The Imitation Game At The Science Museum

Roger Highfield, Director of External Affairs, reflects on Benedict Cumberbatch's recent visit to the Science Museum to prepare for his role as Alan Turing in a new film, The Imitation Game. Book tickets for a special preview screening at the Science Museum's IMAX next week.

Roger Highfield, Director of External Affairs, reflects on Benedict Cumberbatch’s visit to the Science Museum to prepare for his role as Alan Turing in The Imitation Game. Book tickets for a special preview screening at the Science Museum’s IMAX next week. 

If you had been at the Science Museum one evening in September last year, you would have encountered Benedict Cumberbatch, adorned in a flat cap, wandering around our critically-acclaimed exhibition about Alan Turing, the brilliant mathematician, logician, cryptanalyst and philosopher.

Benedict Cumberbatch starring at Alan Turing alongside Keira Knightley in The Imitation Game.
Benedict Cumberbatch stars as Alan Turing alongside Keira Knightley in The Imitation Game. Image credit: Studio Canal 2014. All rights reserved.

The Science Museum’s Codebreaker exhibition, which was awarded a prestigious prize by the British Society for the History of Science, has since closed, but its influence lives on in Cumberbatch’s portrayal of Alan Turing in the movie The Imitation Game, which he filmed in the weeks that followed his visit to the Museum.

You can see an exclusive preview of The Imitation Game in the Science Museum’s IMAX cinema plus a pre-screening talk from director Morten Tyldum, on Wednesday November 12.

One of Britain’s most extraordinary heroes, Alan Turing is credited with cracking the German Enigma code, significantly shortening the war and saving many thousands of lives.

Convicted for an outdated criminal offence, though posthumously pardoned, Turing fell victim to an unenlightened British Establishment but his work and legacy live on in the worlds of mathematics and computing.

Curator David Rooney took the star of Star Trek Into Darkness, Sherlock and more around the exhibition (see a Twitter tour of the exhibition here), which traced the influences over Turing’s lifetime from the death in 1930 of the love of his life, Christopher Morcom, to the use of his Pilot ACE computer by crystallographer Dorothy Hodgkin to crack the atomic structure of vitamin B12, to Turing’s final research on pattern formation in biology.

You can see the Pilot ACE in our new Information Age gallery, which was opened last month by Her Majesty The Queen, which looks at how communications technology has transformed our lives over the past two centuries.
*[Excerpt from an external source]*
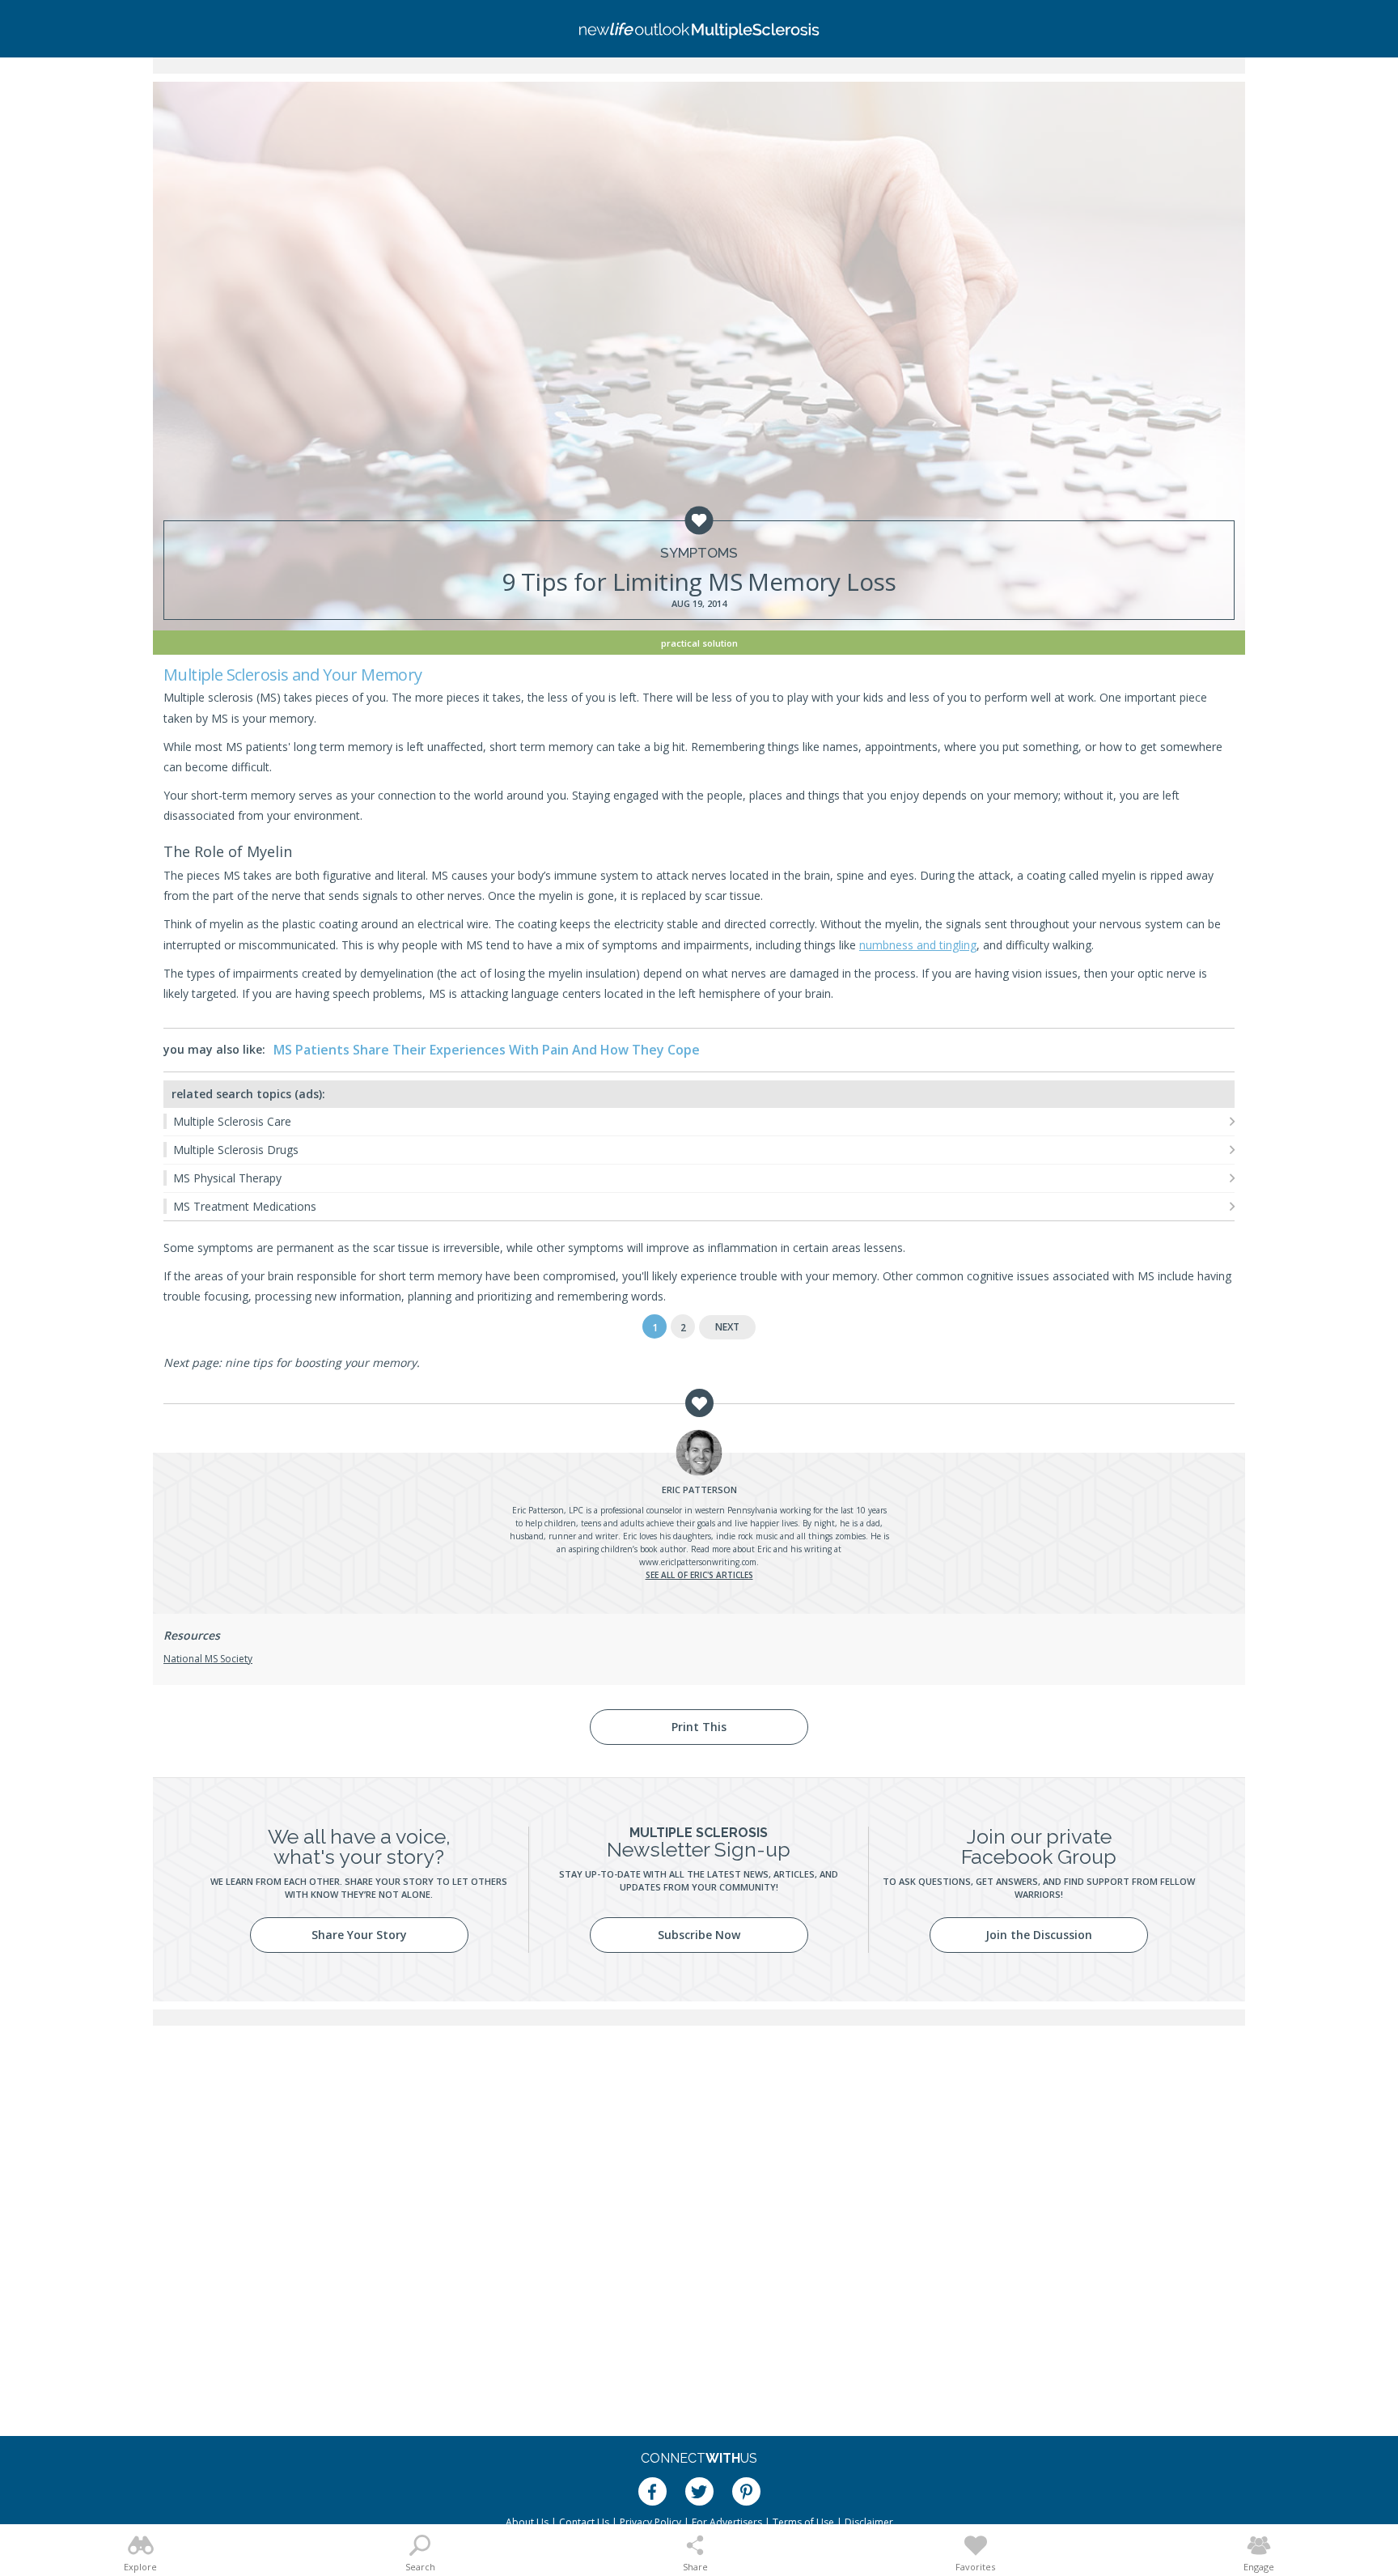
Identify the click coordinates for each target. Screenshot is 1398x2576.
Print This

There are also many related objects on our website.

The Pilot ACE computer, 1950. Image credit: Science Museum / SSPL
The Pilot ACE computer, 1950. Image credit: Science Museum / SSPL

Among the exhibits in Codebreaker were a cybernetic tortoise that had inspired Turing during a 1951 visit to the Science Museum, and a bottle of the female sex hormone oestrogen: after his conviction Turing had been subject to ‘chemical castration’ to neutralise his libido.
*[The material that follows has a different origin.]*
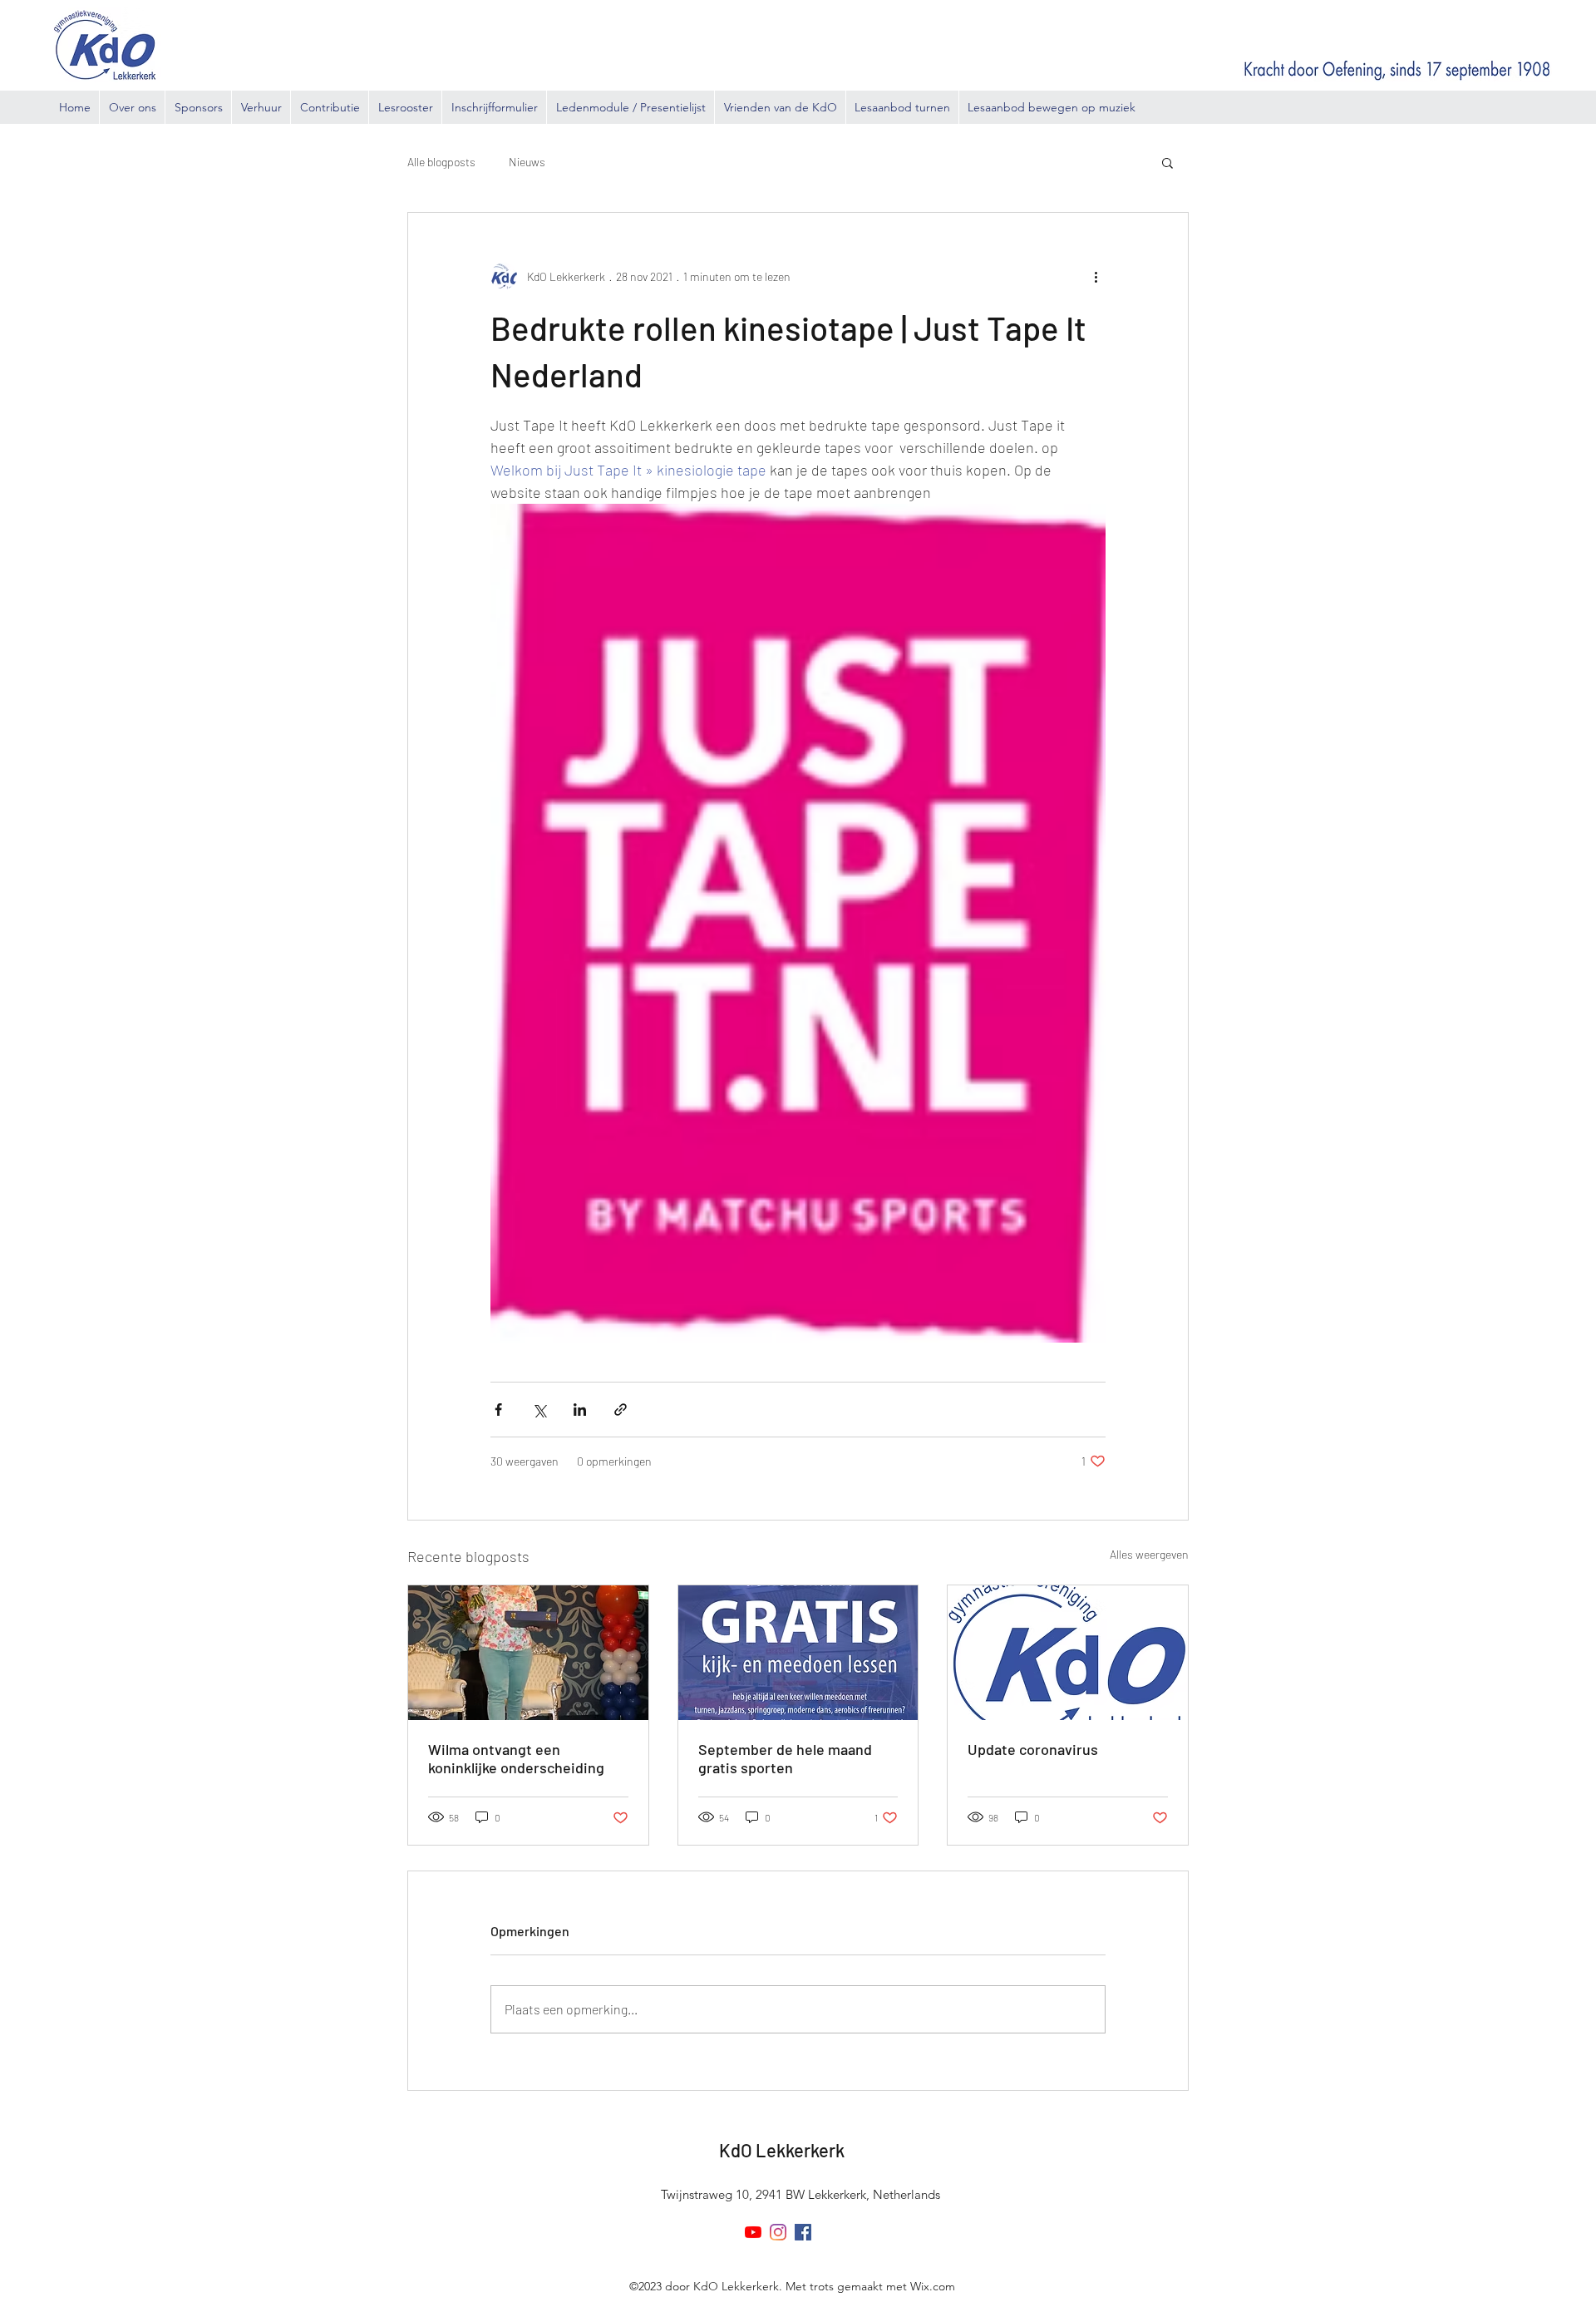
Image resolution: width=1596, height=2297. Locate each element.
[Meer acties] (1096, 276)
Perhaps the most poignant item on display was a copy of the pathologist’s post-mortem report, detailing the circumstances of his death at his home on 7 June 1954, in Wilmslow, Cheshire.

The autopsy had revealed that his stomach contained four ounces of fluid that smelt of bitter almonds: a cyanide salt. Turing’s death was not accidental: there was enough poison to fill a wine glass.